This protocol provides a procedure for application programs to send messages to other programs with a minimum of protocol mechanism. The protocol is transaction oriented, and delivery and duplicate protection are not guaranteed. Applications requiring ordered reliable delivery of streams of data should use the Transmission Control Protocol (TCP).
What UDP Does
UDP’s only real task is to take data from higher-layer protocols and place it in UDP messages, which are then passed down to the Internet Protocol for transmission. The basic steps for transmission using UDP are:
- Higher-Layer Data Transfer: An application sends a message to the UDP software.
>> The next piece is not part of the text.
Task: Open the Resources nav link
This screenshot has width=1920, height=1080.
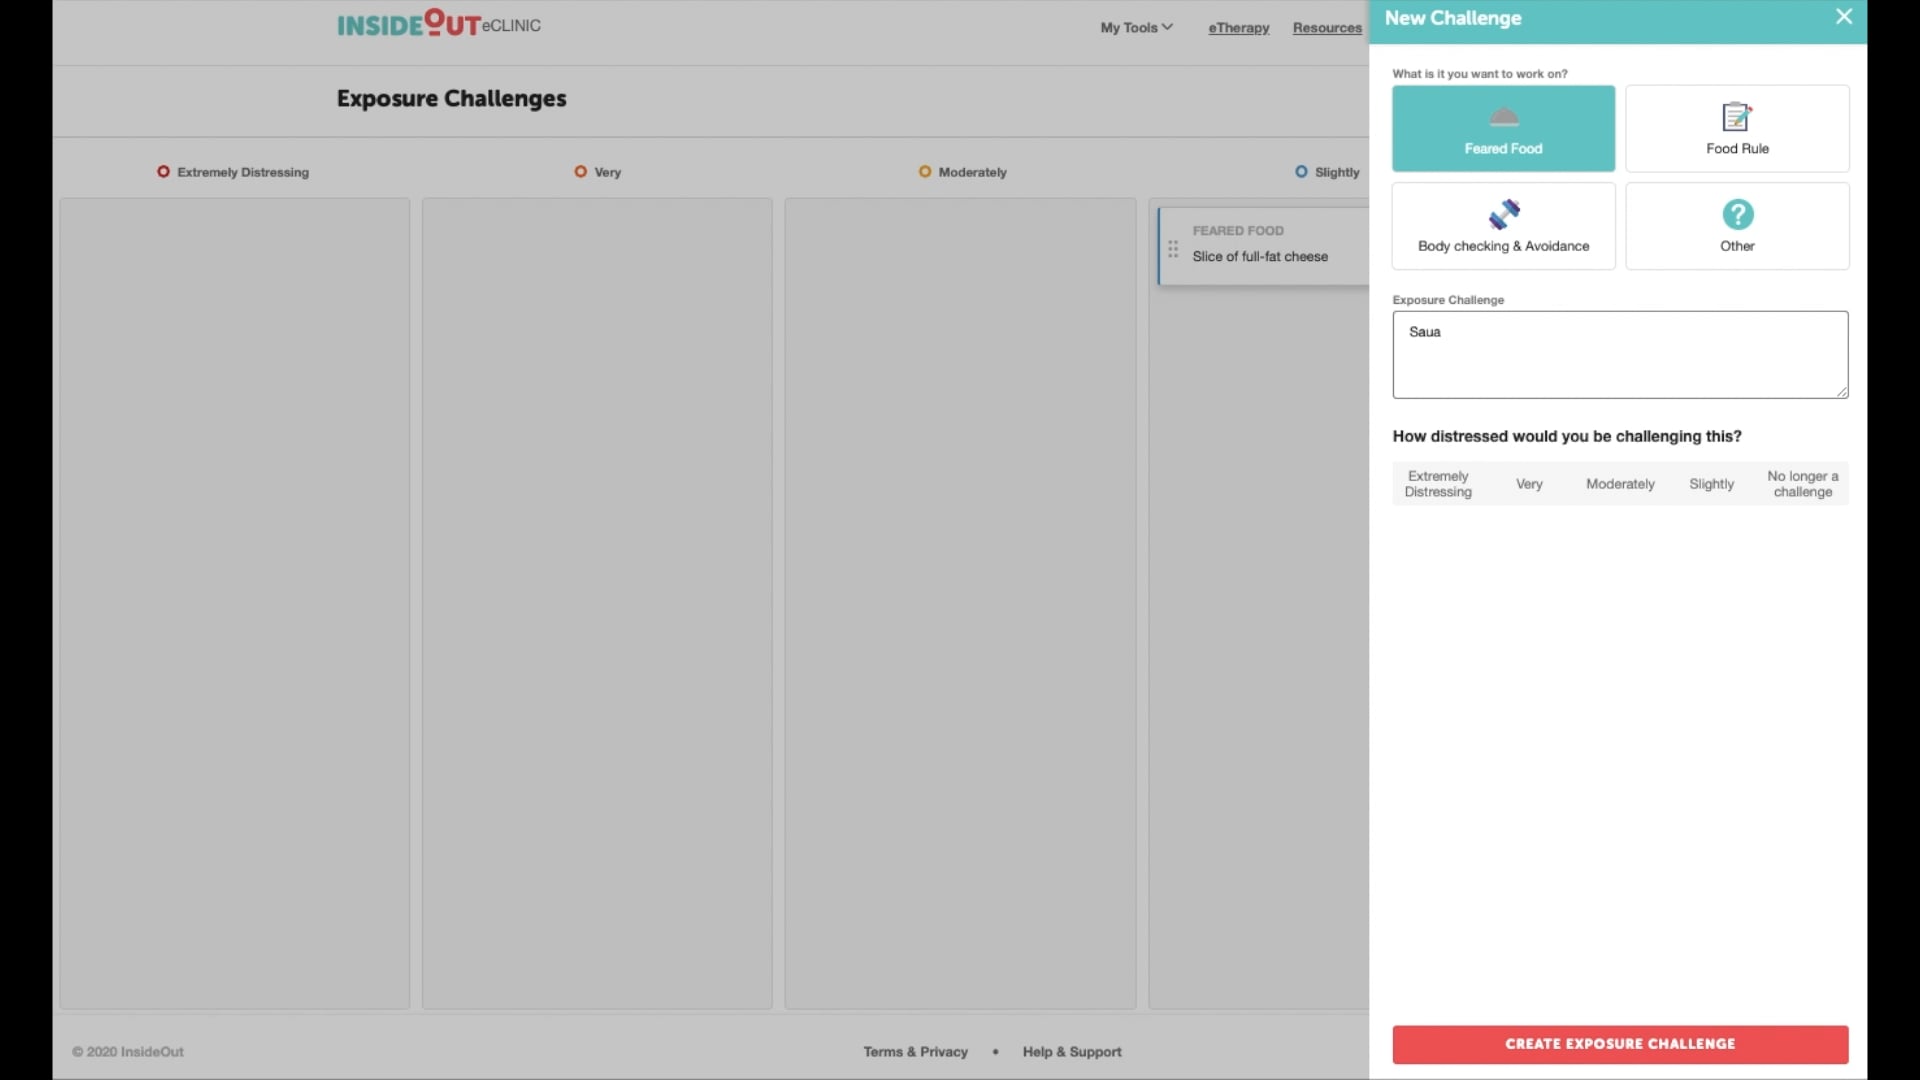Action: click(1327, 28)
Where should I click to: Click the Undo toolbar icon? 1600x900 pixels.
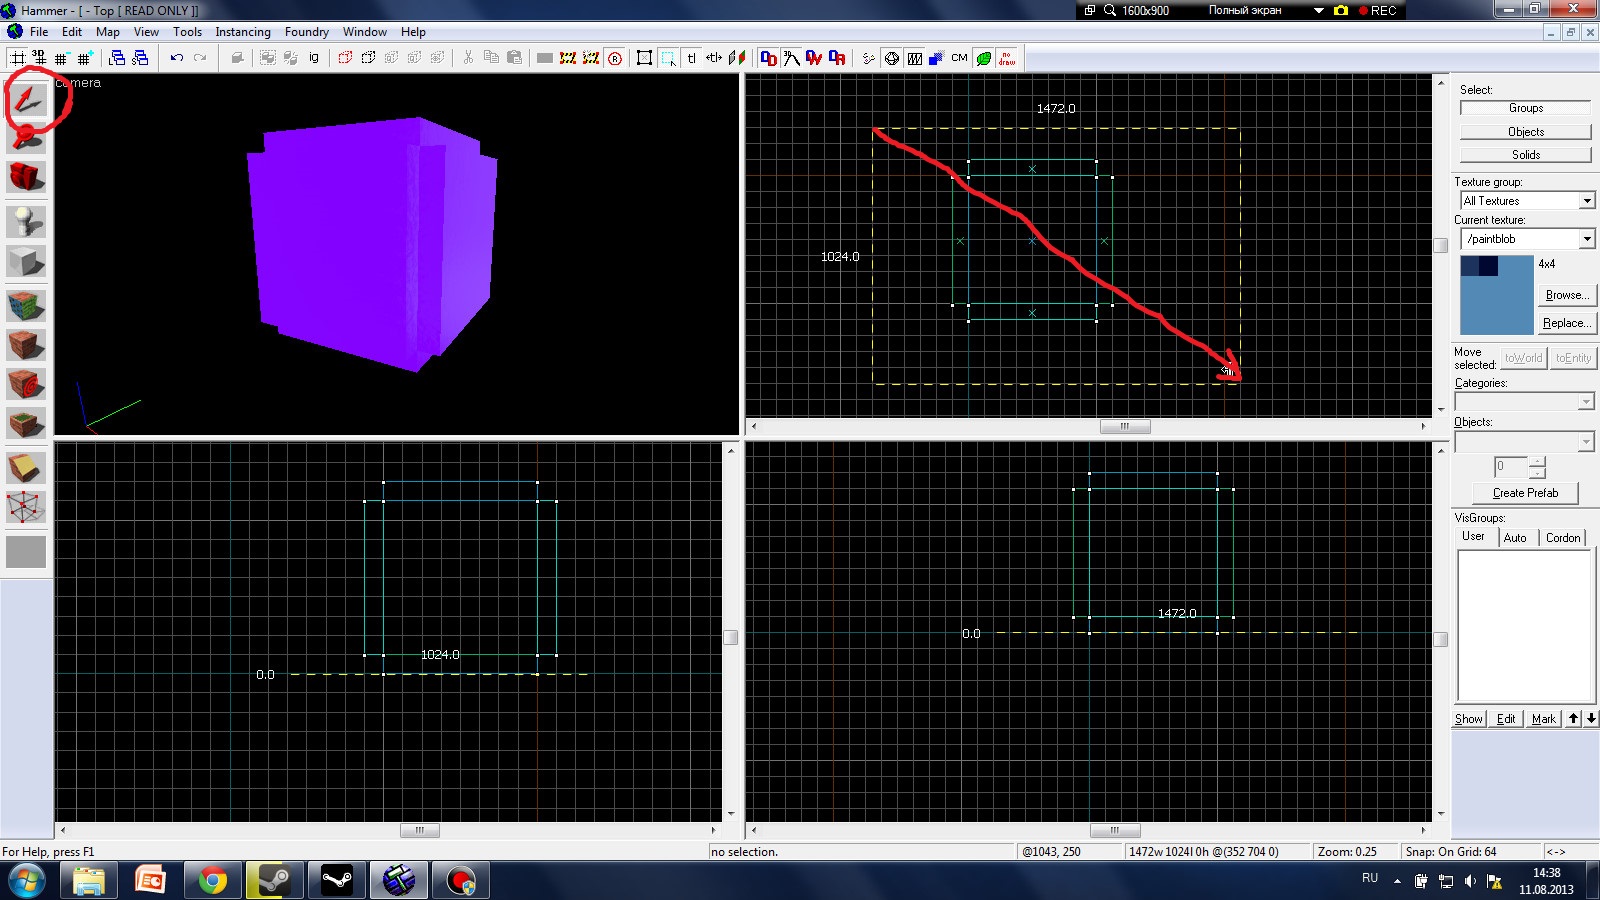[176, 58]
- UDP Message Encapsulation: The higher-layer message is encapsulated into the Data field of a UDP message. The headers of the UDP message are filled in, including the Source Port of the application that sent the data to UDP, and the Destination Port of the intended recipient. The checksum value may also be calculated.
- Transfer Message to IP: The UDP message is passed to IP for transmission.
What UDP Does Not
In fact, UDP is
so simple, that its operation is very often described in terms of what it does not do, instead of what it does. As a transport protocol, some of the most important things UDP does not do include the following:
- UDP does not establish connections before sending data.
- UDP does not provide acknowledgments to show that data was received.
- UDP does not provide any guarantees that its messages will arrive.
- UDP does not detect lost messages and retransmits them.
- UDP does not ensure that data is received in the same order that they were sent.
- UDP does not provide any mechanism to manage the flow of data between devices, or handle congestion.
Format
Fields
Source Port
It is an optional field, when meaningful, it indicates the port of the sending process and may be assumed to be the port to which a reply should be addressed in the absence of any other information. If not used, a value of zero is inserted.
Destination Port
This has a meaning within the context of a particular internet destination address.
Length
This is the length in octets of this user datagram including this header and the data. (This means the minimum value of the length is eight.)
Checksum
It is the 16-bit one’s complement of the one’s complement sum of a pseudo header of information from the IP header, the UDP header, and the data, padded with zero octets at the end (if necessary) to make a multiple of two octets.
The pseudo header conceptually prefixed to the UDP header contains the source address, the destination address, the protocol, and the UDP length. This information gives protection against misrouted datagrams. This checksum procedure is the same as is used in TCP.
If the computed checksum is zero, it is transmitted as all ones (the equivalent in one’s complement arithmetic). An all zero transmitted checksum value means that the transmitter generated no checksum (for debugging or for higher level protocols that don’t care).
User Interface
- The creation of new receive ports,
- Receive operations on the receive ports that return the data octets and an indication of source port and source address,
- And an operation that allows a datagram to be sent, specifying the data, source and destination ports and addresses to be sent.
IP Interface
The UDP module must be able to determine the source and destination internet addresses and the protocol field from the internet header. One possible UDP/IP interface would return the whole internet datagram including the entire internet header in response to a receive operation. Such an interface would also allow the UDP to pass a full internet datagram complete with a header to the IP to send. The IP would verify certain fields for consistency and compute the internet header checksum.
Protocol Application
The major uses of this protocol are the Internet Name Server and the Trivial File Transfer.